• TO DO: Copy out the first line of the listing and every line after it, exactly, until you have copied the line containing "Given: Select the".
^^^^^^^^^^^^^^^^
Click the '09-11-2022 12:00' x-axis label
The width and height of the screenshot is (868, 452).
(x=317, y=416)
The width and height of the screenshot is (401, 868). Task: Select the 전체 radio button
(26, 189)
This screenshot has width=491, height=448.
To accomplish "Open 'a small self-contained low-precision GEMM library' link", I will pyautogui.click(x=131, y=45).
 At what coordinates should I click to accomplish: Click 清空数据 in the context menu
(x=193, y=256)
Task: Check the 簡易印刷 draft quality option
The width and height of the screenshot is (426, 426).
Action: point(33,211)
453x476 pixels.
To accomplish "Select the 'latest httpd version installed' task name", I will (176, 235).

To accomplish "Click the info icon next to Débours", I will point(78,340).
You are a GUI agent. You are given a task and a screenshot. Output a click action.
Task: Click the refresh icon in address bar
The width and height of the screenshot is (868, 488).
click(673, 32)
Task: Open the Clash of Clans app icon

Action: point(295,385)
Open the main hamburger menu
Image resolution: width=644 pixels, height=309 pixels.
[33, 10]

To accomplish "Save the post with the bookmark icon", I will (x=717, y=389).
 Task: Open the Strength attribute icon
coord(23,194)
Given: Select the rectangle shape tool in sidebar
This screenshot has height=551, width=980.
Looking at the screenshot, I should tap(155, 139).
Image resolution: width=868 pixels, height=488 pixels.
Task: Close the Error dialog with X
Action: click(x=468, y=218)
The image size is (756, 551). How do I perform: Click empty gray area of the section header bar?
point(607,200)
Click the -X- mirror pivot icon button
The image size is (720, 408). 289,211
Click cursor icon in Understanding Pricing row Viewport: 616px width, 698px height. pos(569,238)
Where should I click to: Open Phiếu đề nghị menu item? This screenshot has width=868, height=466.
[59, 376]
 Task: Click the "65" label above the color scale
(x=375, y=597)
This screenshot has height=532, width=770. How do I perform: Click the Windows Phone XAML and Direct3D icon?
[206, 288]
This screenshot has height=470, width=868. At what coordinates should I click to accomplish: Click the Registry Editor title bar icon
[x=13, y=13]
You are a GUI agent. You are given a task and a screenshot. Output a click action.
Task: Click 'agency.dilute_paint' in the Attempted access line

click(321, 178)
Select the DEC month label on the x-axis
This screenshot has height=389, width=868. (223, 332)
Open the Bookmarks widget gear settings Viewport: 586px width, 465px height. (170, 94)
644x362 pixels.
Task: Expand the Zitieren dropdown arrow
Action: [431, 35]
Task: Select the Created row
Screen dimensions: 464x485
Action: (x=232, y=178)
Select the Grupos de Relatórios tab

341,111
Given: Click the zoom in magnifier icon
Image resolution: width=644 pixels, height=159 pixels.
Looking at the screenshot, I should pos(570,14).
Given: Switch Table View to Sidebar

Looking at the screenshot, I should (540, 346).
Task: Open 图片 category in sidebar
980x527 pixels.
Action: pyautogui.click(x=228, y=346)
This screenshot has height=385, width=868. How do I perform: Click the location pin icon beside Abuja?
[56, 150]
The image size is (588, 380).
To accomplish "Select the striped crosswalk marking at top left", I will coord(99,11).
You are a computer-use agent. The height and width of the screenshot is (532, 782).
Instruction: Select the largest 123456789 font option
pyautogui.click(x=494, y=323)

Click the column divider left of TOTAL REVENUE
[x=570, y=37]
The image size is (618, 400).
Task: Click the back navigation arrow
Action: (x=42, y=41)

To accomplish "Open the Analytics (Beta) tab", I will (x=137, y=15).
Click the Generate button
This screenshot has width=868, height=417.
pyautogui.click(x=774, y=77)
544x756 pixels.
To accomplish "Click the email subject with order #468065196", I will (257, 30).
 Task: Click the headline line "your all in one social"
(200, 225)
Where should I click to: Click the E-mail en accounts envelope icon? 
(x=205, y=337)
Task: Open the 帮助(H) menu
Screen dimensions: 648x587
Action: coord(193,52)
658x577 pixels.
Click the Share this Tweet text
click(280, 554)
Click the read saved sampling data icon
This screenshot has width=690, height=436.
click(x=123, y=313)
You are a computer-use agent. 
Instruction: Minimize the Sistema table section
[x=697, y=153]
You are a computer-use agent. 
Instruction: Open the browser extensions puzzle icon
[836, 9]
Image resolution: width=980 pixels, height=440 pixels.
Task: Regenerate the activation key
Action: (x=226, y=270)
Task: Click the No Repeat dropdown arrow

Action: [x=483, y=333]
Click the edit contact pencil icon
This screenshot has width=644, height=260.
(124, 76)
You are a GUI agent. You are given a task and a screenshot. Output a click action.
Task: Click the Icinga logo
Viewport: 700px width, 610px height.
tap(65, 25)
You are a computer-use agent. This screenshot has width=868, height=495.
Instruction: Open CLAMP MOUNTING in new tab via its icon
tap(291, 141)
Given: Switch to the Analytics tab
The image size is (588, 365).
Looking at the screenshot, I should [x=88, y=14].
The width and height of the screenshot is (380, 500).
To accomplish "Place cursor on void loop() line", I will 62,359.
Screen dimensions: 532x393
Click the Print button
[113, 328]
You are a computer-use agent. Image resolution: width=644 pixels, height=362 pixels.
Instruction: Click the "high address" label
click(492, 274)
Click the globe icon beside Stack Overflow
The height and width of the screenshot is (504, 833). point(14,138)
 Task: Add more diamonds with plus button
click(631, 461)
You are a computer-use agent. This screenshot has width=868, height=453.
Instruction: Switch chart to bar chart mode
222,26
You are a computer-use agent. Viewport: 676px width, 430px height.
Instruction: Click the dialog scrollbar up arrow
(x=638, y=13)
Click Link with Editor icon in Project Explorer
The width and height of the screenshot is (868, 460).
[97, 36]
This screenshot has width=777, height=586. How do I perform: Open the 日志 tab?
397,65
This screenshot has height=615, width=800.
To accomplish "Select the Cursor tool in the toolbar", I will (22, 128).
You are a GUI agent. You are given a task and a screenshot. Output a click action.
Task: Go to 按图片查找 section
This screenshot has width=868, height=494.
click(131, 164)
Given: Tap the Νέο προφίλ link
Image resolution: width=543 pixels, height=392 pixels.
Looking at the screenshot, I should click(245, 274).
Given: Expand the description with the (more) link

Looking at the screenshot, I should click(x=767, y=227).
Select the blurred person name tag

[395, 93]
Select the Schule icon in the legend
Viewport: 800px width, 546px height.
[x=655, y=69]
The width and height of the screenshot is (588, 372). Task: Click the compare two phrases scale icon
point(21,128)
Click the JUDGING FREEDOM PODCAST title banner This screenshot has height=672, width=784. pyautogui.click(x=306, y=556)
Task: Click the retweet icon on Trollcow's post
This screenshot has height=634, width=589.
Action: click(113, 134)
^^^^^^^^^^^^^^^^
• SOLUTION TO THE PROBLEM:
Click the '09-11-2022 12:00' x-axis label
The width and height of the screenshot is (868, 452).
(x=317, y=416)
The width and height of the screenshot is (401, 868). Task: Select the 전체 radio button
(26, 189)
This screenshot has width=491, height=448.
To accomplish "Open 'a small self-contained low-precision GEMM library' link", I will pyautogui.click(x=131, y=45).
 At what coordinates should I click to accomplish: Click 清空数据 in the context menu
(x=193, y=256)
Task: Check the 簡易印刷 draft quality option
The width and height of the screenshot is (426, 426).
Action: point(33,211)
453x476 pixels.
To accomplish "Select the 'latest httpd version installed' task name", I will (176, 235).

To accomplish "Click the info icon next to Débours", I will point(78,340).
You are a GUI agent. You are given a task and a screenshot. Output a click action.
Task: Click the refresh icon in address bar
The width and height of the screenshot is (868, 488).
click(673, 32)
Task: Open the Clash of Clans app icon

Action: point(295,385)
Open the main hamburger menu
Image resolution: width=644 pixels, height=309 pixels.
[33, 10]

To accomplish "Save the post with the bookmark icon", I will (x=717, y=389).
 Task: Open the Strength attribute icon
coord(23,194)
Given: Select the rectangle shape tool in sidebar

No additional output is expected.